Scientists working on an inherited skin disorder have identified the mutated gene involved, a discovery which they say will help shed light on eczema, and some cases of asthma. The study, published in the journal Nature Genetics, shows that people affected by the condition ichthyosis vulgaris have a faulty version of a crucial skin protein. The researchers, based in Dundee, Scotland, hope that their findings will mark 'the dawn of a new era in the understanding and treatment of eczema'.
The team looked at DNA samples from families affected by ichthyosis vulgaris, a common condition that causes dry, scaly skin. Affected people have a 50 per cent chance of passing it on to each of their children, although the condition usually improves in adulthood. The scientists focussed on a gene that makes a protein called filaggrin, which binds to keratin fibres in the outer layer of the skin. In healthy skin, this forms a tough, protective barrier that keeps infections out, whilst keeping water in.
The scientists found that many affected people have two mutated versions of the filaggrin gene, which causes dry and flaky skin. Some people with just one gene mutation also show mild symptoms of the disorder, say the team. The study also highlight links between ichthyosis vulgaris, eczema and asthma - about two thirds of a group of Irish children in the study had a filaggrin gene mutation and eczema, while a group of Scottish children showed a 'very strong' association between the mutated gene, asthma and eczema.

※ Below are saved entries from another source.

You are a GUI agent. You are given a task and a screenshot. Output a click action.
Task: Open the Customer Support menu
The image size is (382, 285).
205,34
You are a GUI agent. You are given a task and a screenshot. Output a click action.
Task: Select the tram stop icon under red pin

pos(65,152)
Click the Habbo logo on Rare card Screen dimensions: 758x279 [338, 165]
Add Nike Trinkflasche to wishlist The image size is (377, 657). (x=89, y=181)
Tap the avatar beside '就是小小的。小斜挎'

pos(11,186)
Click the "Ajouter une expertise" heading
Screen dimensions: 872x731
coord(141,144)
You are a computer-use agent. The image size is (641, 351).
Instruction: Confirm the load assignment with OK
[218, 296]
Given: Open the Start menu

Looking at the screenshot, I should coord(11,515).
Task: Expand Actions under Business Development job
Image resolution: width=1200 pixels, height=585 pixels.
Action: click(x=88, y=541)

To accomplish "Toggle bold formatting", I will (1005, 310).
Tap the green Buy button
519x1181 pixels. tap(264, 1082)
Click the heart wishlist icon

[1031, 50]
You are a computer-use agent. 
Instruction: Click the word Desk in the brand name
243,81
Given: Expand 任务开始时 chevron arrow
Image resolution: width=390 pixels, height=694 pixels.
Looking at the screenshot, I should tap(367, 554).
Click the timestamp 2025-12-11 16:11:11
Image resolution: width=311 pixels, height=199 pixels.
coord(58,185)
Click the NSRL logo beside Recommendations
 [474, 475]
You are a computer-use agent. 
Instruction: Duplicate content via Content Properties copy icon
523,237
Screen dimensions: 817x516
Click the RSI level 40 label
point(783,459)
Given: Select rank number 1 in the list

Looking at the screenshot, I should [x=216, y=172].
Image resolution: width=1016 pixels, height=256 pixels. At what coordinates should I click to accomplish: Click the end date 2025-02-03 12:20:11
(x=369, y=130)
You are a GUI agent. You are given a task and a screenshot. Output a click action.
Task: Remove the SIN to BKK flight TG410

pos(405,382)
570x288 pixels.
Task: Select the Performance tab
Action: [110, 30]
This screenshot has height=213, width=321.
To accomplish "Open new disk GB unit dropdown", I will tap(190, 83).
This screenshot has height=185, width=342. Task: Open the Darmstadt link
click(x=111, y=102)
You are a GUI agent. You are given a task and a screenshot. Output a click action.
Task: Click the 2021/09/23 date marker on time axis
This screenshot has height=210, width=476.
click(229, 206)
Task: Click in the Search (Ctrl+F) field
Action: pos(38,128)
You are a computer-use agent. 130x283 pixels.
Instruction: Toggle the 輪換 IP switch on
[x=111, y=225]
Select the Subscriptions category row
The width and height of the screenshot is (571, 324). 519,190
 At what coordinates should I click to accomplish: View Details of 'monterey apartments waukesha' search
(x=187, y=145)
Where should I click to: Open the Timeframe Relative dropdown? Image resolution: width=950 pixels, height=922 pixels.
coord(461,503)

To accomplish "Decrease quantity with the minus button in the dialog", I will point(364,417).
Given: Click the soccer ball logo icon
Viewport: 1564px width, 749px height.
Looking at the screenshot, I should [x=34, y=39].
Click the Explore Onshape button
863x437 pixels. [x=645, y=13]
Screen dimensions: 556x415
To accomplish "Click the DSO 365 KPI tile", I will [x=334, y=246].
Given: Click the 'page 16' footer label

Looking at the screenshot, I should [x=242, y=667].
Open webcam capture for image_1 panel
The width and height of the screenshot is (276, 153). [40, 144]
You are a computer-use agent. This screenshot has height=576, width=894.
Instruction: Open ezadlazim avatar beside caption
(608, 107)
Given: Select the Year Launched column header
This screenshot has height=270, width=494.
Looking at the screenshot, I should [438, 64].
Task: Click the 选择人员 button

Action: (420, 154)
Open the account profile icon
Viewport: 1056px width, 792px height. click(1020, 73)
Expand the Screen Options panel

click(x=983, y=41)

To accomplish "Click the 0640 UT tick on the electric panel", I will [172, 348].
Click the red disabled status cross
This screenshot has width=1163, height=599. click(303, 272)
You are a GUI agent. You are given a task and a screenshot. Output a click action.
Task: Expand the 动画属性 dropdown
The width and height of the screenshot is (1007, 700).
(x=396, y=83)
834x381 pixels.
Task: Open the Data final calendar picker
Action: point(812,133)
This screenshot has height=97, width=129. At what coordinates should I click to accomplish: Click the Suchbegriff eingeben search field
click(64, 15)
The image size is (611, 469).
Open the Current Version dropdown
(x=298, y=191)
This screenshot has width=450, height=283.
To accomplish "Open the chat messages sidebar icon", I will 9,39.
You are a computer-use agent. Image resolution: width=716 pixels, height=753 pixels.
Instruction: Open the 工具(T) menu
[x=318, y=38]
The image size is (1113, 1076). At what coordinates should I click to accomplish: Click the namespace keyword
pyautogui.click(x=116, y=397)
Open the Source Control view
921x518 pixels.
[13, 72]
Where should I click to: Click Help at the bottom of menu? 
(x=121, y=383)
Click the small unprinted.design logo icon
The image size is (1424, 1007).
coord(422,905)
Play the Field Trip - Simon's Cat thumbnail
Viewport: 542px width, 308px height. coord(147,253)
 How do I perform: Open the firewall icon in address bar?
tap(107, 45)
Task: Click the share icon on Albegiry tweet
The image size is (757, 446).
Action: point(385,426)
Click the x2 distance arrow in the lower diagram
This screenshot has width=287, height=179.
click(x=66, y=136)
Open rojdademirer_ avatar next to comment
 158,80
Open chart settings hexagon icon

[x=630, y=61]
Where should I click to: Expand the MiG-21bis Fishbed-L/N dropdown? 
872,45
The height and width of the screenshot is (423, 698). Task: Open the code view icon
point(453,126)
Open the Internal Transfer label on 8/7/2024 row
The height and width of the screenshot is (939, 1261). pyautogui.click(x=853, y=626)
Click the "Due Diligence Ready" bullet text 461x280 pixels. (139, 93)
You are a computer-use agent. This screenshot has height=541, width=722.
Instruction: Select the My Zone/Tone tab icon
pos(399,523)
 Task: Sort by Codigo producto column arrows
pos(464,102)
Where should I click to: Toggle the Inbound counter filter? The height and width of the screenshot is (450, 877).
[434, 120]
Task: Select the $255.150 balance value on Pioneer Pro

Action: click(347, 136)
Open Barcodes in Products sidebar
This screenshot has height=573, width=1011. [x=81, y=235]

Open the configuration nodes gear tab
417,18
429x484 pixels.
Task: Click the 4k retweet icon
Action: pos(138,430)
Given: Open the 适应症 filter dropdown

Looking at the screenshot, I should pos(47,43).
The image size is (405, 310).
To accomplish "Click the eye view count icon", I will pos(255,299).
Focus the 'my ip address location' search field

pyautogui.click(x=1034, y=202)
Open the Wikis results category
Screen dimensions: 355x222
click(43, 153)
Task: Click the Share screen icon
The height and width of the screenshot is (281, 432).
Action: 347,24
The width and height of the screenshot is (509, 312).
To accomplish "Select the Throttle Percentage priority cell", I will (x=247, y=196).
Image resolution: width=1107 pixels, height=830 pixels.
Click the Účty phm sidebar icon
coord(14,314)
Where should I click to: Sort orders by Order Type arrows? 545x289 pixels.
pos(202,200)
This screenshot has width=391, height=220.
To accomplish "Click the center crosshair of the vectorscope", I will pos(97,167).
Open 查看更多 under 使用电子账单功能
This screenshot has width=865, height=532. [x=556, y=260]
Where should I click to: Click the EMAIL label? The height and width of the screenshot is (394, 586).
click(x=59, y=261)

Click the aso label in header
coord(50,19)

Study leader Irwin McLean said the findings will allow scientists 'for the first time to understand what goes wrong in the skin of these patients and paves the way for the development of new treatments'. He also said that although the filaggrin gene was identified over 20 years ago, it had proved very difficult to analyse. 'It was a really tough project, but because we had experience in this type of gene, we managed to crack it where others had failed'. He likened eczema to a burning building, saying that up until now, treatments had been the equivalent of 'throwing buckets of water on the roof'. But now, he said, 'we know exactly where the fire is underneath and we can put the hoses in there'.